Most researchers focus on the extremes of natural phenomena considered in isolation, one variable at a time. However, what is relevant in hazard studies is the coincidence of extremes of several variables, i.e., the presence of compound extremes. In general, compound extremes of climatic variables are defined as concurrent or coincident extremes of multiple variables in a given region at a given time. Compound extremes may exacerbate an already dangerous situation, leading to a more significant impact on humans and the built environment than extremes of single variables [10]-[13]. Often, the combination of extremes increases the hazard; [14] and [15] show that if severe winds destroy the roofs of buildings, the concurrent heavy rain causes more damage. In some situations, the value of a single variable is not dangerous in itself, but the combination of several climatic events could give rise to an extreme event. [16] show that traditional univariate risk assessment substantially underestimates the risk of extreme events such as the 2014 California drought because of ignoring the effect of temperature. [17] show that the drought that occurred in Europe in 2003 was not the most severe in the continent; however, in combination with extended heatwaves and wildfires, it is considered the most fatal, with more than 70,000 people dying as a result of these extreme conditions.

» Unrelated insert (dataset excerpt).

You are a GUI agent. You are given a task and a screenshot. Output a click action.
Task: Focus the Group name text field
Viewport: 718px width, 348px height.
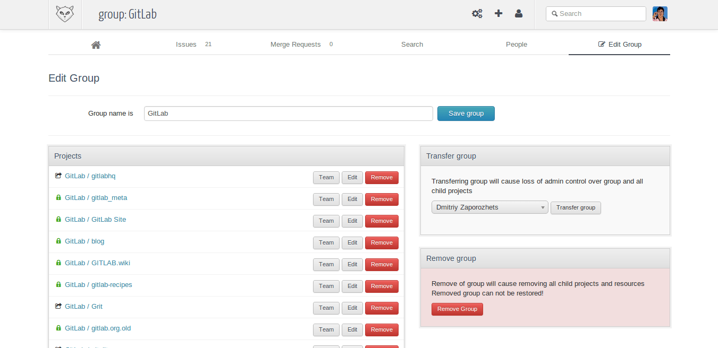tap(288, 114)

In other cases, the problem itself depends on several extremes of climatic variables, such as the study of coastal erosion due to sea storms, which depend on wave height, wave period, storm duration, wave direction, water level and storm-interarrival time [18]. Wildfires, a severe problem in south-eastern Australian states, depend on high-temperature values, wind speed and drought; the latter is defined as extremes of low precipitation. If, together with these climatic variables, there is also a lot of fuel in a given region (in the form of dry grass), there is a high probability of a wildfire developing in the region [19]-[21].
Failure to model compound events correctly results in an inaccurate assessment of the hazard, with severe consequences for the infrastructure. [22] show that considering the compound effect of sea-level rise, groundwater inundation, and precipitation flooding, the drainage capacity of a coastal watershed in California (USA) will be breached, and a large region will be flooded, whilst the univariate model fails to recognise the danger. Similar results are reported by [23].
One limitation of most compound hazard models is that they do not assess the probability of concurrent extremes occurring. In some cases, this probability is too low, and the possible impact of these phenomena can be neglected with savings for the planning authorities. In other cases, the likelihood of concurrent events happening is significant, especially considering future climate conditions and must be included in the model [24]-[26].
What is essential in all these cases is to calculate the probability that two or more extreme values of climatic variables, not necessarily their peak values, occur concurrently, [27] studied the impact of typhoons, rainfall, and storm surges, three correlated variables produced by the landing of a cyclone. Floods quickly occur in coastal cities when cyclones land in these regions, often bringing heavy rainfall and storm surges. They model the phenomenon using a trivariate joint probability distribution of the three elements: typhoon landing, rain and storm surge. The joint probability distribution can quantify the probability that extremes of multiple variables arise simultaneously.
Modelling multivariate extremes is more complicated than the single-variate case. In particular, in the former, it is necessary to consider the correlation between variables; in most cases, the assumption of independence that underpins the single variate case is no longer applicable [15] [28]-[30].
In general, there are two methodologies to model multivariate extremes; one is by using a multivariate extreme value distribution [1] [31]-[34], and the other is by performing the convolution of the individual random variables to obtain the distribution of the combined variables. The latter case can be greatly simplified because the combined distribution can be analysed using the tools of the univariate case [35].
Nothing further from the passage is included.